In management accounting, variable costs are cost items whose total cost varies proportionately with some underlying activity level such as total units, labor hours, machine hours, etc.
Variable costs are defined with reference to a cost driver. A cost driver (also called activity base) is a variable such as quantity produced, direct labor hours, machine hours, kilometers travelled, etc. which drives the increase in total variable cost.
The relationship between total variable costs TVC and activity level Q can be expressed using the following mathematical equation:
TVC = v × Q
Where v is a constant which equals the variable cost per unit of cost driver; for example, cost per machine hour, cost per labor hour, etc.
Average variable cost per unit is the total variable costs divided by total output. Variable cost ratio is the ratio of variable cost ratio to sales. It is important to identify variable costs because they are important in break-even analysis, variable costing and budgeting.
Typical examples of variable costs include:
- Direct labor: For example, if a typical worker takes 30 minutes in manufacturing a unit and the hourly wage rate is $20, total labor cost will be $10 per 1 unit, $20 for 2 units, $30 for 3 units and so on.
- Direct materials: For example, if $5 of raw materials are used in 1 unit; total variable cost of 1, 2, 3 and n units will be $5, $10, $15 and n × $5 respectively.

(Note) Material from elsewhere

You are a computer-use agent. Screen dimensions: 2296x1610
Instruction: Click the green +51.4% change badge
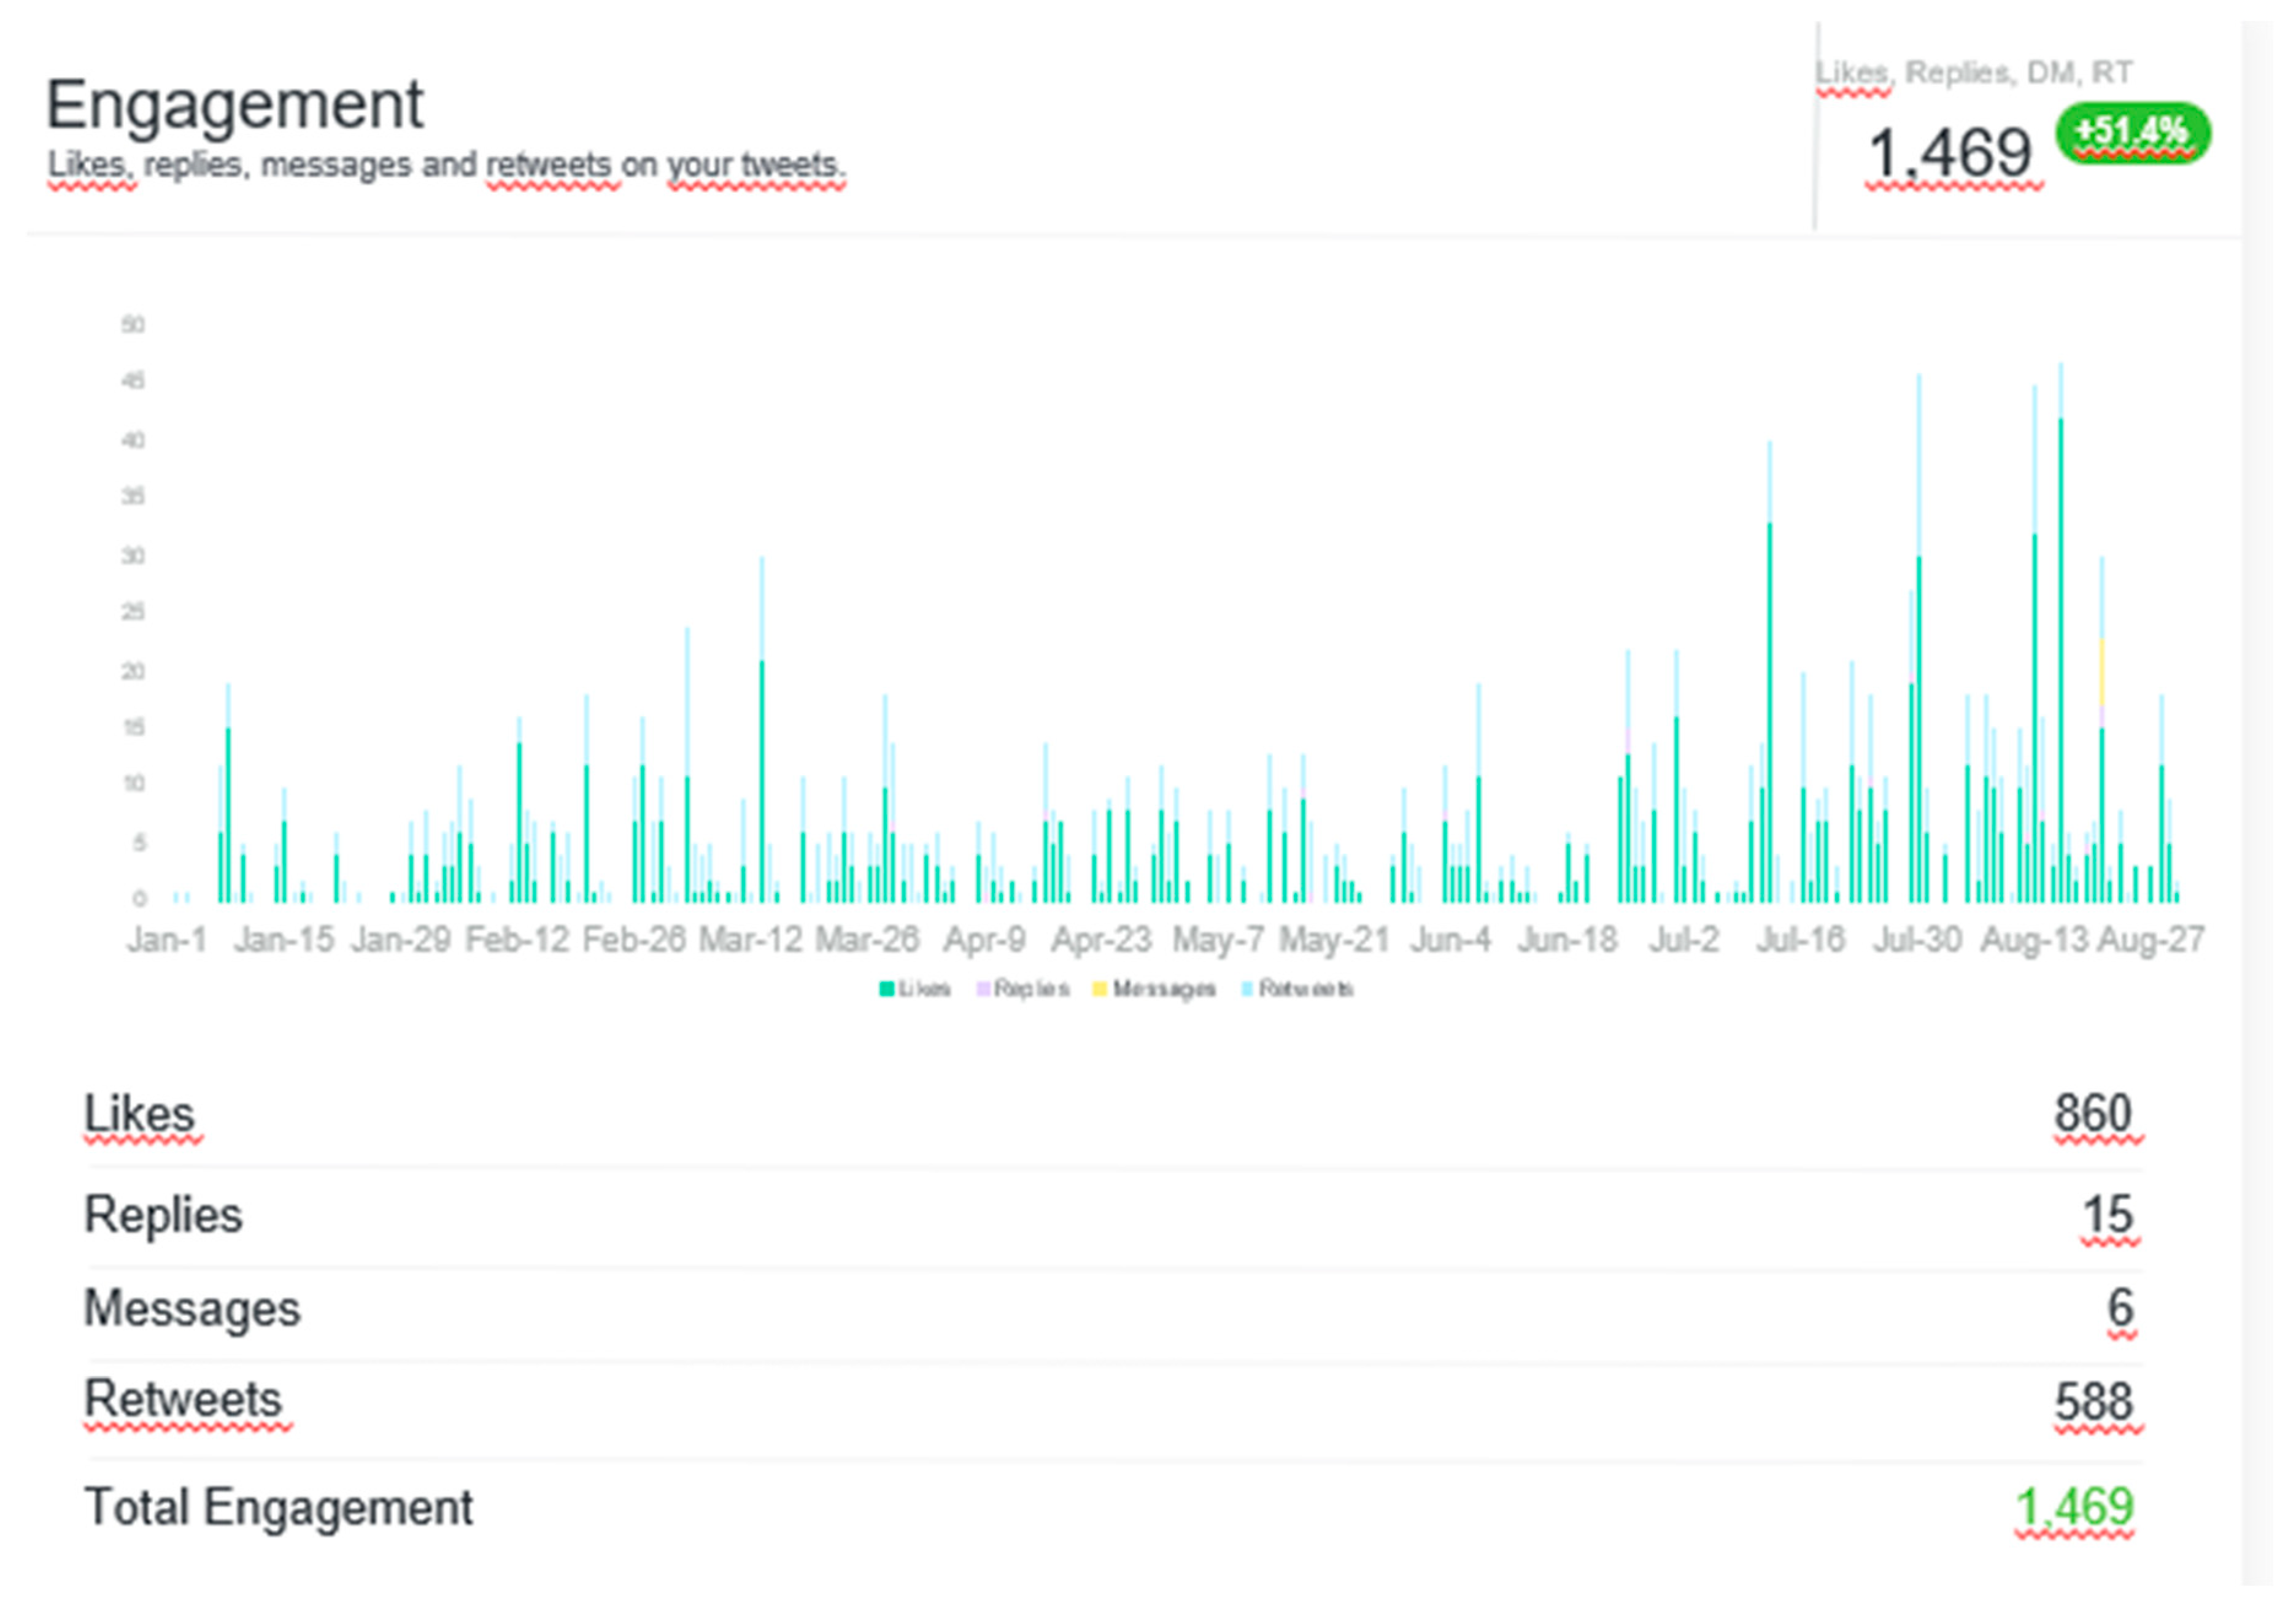pyautogui.click(x=2132, y=132)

- Sales commissions: For example, if salespeople are paid 10% of the sales they generate as commissions, total commissions cost will change in direct proportion to change in units sold.
Braavos Metro has rented 50 diesel generators from Power Solutions, Inc. to provide power backup at its 50 metro stations in case of a power outage.
Payments that Braavos Metro makes to Power Solutions, Inc. include:
- $20,000 per month on account of dedicated maintenance team.
- $0.5 per kilowatt hour as compensation for fuel consumed.
- $10 for each time each generator is triggered into operation due to power outage.
- A charge of $300 for periodic servicing of the generator i.e. engine oil, air filter, etc.
Identify which of the costs are variable and work out the company’s total variable cost in the following scenarios: (a) there are 30 power outages at each station in a month lasting 1 hour in which 20 kilowatt hours are consumed at each of the 50 locations, (b) there are 50 power outages at each station lasting 2 hours each in which 45 kilowatt hours are consumed by the system.
The $20,000 paid for dedicated maintenance team is a fixed cost because it stays constant regardless of actual generator operation hours. The $300 charge on account of periodic maintenance is a semi-fixed cost because it changes after each 250 hours of operation for each generator. The per-kilowatt hour charge of $0.5 and the setup charge of $10 per generator are variable costs.
We can write the following equation for total variable cost:
TVC = $0.5 × K + $10 × P
Where K is the number of kilowatt hours consumed and P is the number of power outages.
We can find the total variable costs under the two scenarios are as follows:
TVC in Scenario A
= 50 × ($0.5 × 20 × 30 + $10 × 30)
TVC in Scenario B
= 50 × ($0.5 × 45 × 50 + $10 × 45)
In this example, there are two cost drivers (i.e. activity bases), namely kilowatt hours and number of power outages and the variable cost must be broken down into the constituent components to correctly project and forecast it.
It would be wrong to define the total rented power costs based on some single cost driver or even the ultimate units of sales i.e. passengers served.